Hujan yang turun deras menggenangi area polygron. Tepatnya di depan kelas empat. Berseluncur dari atas kebawah dengan alur berputar sangat mengasikan. Apalagi bersama teman yang ingin selalu duluan.
Poligron yang terdiri dari satu tangga naik, dua seluncuran, satu tempat mendaki dengan tangan serta terowongan menuju tempat seluncuran. Salah satu tiang ada daun yang terbuat dari plastik. Ada yang bewarna merah, hijau, dan kuning di setiap sisinya.

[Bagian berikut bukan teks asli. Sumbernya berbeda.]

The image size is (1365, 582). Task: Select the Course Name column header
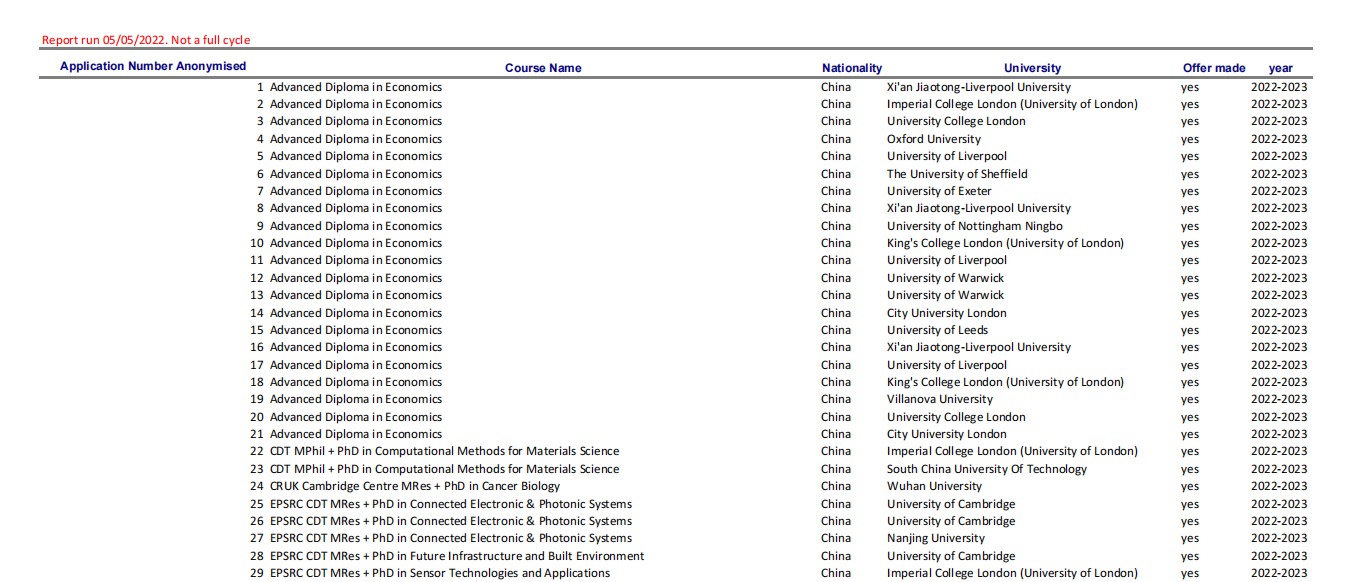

Aku tersenyum melihat seseorang yang ada tangga naik poligron. Celana merah dan baju batik yang dipakainya sudah tertutup dengan lumpur tanah. Sambil memegang bola dan berdiri ditempat yang becek. Aku tidak tahu sudah berapa lama dia bermain di tanah yang becek. Saat hari hujan tempat ini memang paling disukai anak-anak. Air yang tergenang bisa dijadikan tempat berenang. Apalagi bermain kejar-kejaran dengan teman. Ciptakan air yang bercampur tanah tak jadi penghalang untuk bermain. Semua menambah sensasi dan keseruan yang membuat telinga tak mengiraukan panggilan untuk berhenti bermain. Persis sewaktu masa kecil ku dahulu. Rasanya semakin dilarang semakin kuat rasa untuk bermaian. Sehingga sensasi air bisa mengalahkan segalanya.

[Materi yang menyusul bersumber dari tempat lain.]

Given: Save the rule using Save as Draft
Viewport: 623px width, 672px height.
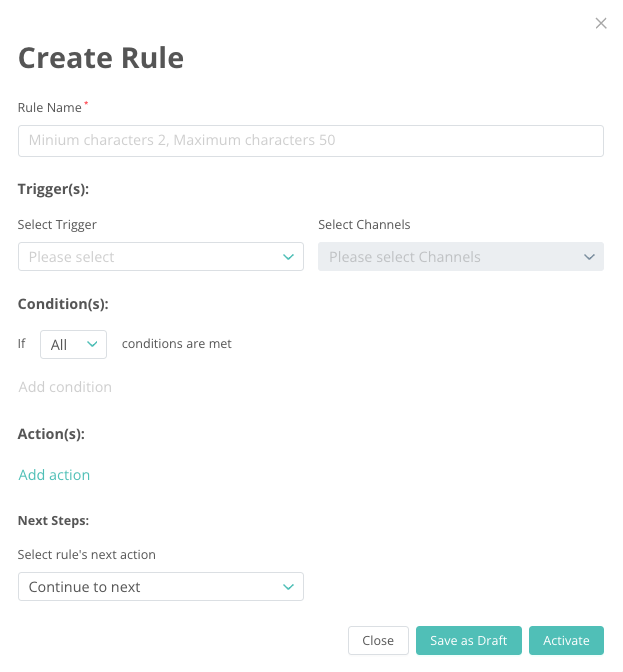Looking at the screenshot, I should pyautogui.click(x=468, y=641).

Dengan gaya yang santai dia berjalan menuju tangga. Ayo, mandi lagi kataku menyapa. Tanpa menunggu jawabannya aku terus berjalan menuju Fino yang sudah setia menemaniku ke mana saja yang kuinginkan. Fino yang berada di bawah cucuran air hujan dari atap mesjid sudah penuh bintik air hujan. Sambil melap dengan kain bermotif kotak aku melirik lagi ke arah anak yang bermain di pelataran poligron. Aku mengawasi setiap sudut, rupanya sudah berada di depan kran. Mungkin dia ingin mandi gumamku dalam hati.
Tak ingin larut dengan kenangan masa lalu aku pun meluncur melewati lereng mutiara.